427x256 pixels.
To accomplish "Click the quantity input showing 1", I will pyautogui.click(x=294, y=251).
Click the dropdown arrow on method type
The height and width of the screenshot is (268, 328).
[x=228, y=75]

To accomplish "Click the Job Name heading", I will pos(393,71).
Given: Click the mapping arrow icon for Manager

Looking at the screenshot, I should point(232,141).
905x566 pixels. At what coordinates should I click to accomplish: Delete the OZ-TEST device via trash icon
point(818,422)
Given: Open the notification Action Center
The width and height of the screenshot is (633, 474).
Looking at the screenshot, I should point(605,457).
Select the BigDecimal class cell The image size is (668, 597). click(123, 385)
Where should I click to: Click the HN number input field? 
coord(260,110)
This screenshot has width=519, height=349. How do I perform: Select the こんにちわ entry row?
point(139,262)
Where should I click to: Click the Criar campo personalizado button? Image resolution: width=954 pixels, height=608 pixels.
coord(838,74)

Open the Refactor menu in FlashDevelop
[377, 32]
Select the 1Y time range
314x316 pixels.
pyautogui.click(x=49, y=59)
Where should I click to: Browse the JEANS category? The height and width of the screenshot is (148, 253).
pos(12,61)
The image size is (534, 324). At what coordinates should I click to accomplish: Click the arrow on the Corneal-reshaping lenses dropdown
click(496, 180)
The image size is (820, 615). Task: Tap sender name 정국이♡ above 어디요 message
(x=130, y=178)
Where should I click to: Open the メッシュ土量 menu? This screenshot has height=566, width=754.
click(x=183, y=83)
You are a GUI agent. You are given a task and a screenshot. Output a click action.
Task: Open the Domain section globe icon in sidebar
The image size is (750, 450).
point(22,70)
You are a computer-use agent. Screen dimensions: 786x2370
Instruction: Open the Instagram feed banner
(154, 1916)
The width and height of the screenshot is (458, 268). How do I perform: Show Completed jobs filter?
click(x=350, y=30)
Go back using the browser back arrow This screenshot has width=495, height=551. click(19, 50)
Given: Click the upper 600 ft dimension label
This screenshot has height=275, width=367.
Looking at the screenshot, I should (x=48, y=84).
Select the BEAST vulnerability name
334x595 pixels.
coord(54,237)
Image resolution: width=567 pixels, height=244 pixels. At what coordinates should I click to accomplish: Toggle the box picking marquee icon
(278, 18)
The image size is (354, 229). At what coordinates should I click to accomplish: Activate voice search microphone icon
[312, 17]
+++++
## EXERCISE DIRECTIONS
Repeat, word for word, the lines above between the line holding "The image size is (820, 615)." and the line holding "Given: Click the upper 600 ft dimension label", inclusive; omit everything else.

## EXERCISE RESULT
The image size is (820, 615). Task: Tap sender name 정국이♡ above 어디요 message
(x=130, y=178)
Where should I click to: Open the メッシュ土量 menu? This screenshot has height=566, width=754.
click(x=183, y=83)
You are a GUI agent. You are given a task and a screenshot. Output a click action.
Task: Open the Domain section globe icon in sidebar
The image size is (750, 450).
point(22,70)
You are a computer-use agent. Screen dimensions: 786x2370
Instruction: Open the Instagram feed banner
(154, 1916)
The width and height of the screenshot is (458, 268). How do I perform: Show Completed jobs filter?
click(x=350, y=30)
Go back using the browser back arrow This screenshot has width=495, height=551. click(19, 50)
Given: Click the upper 600 ft dimension label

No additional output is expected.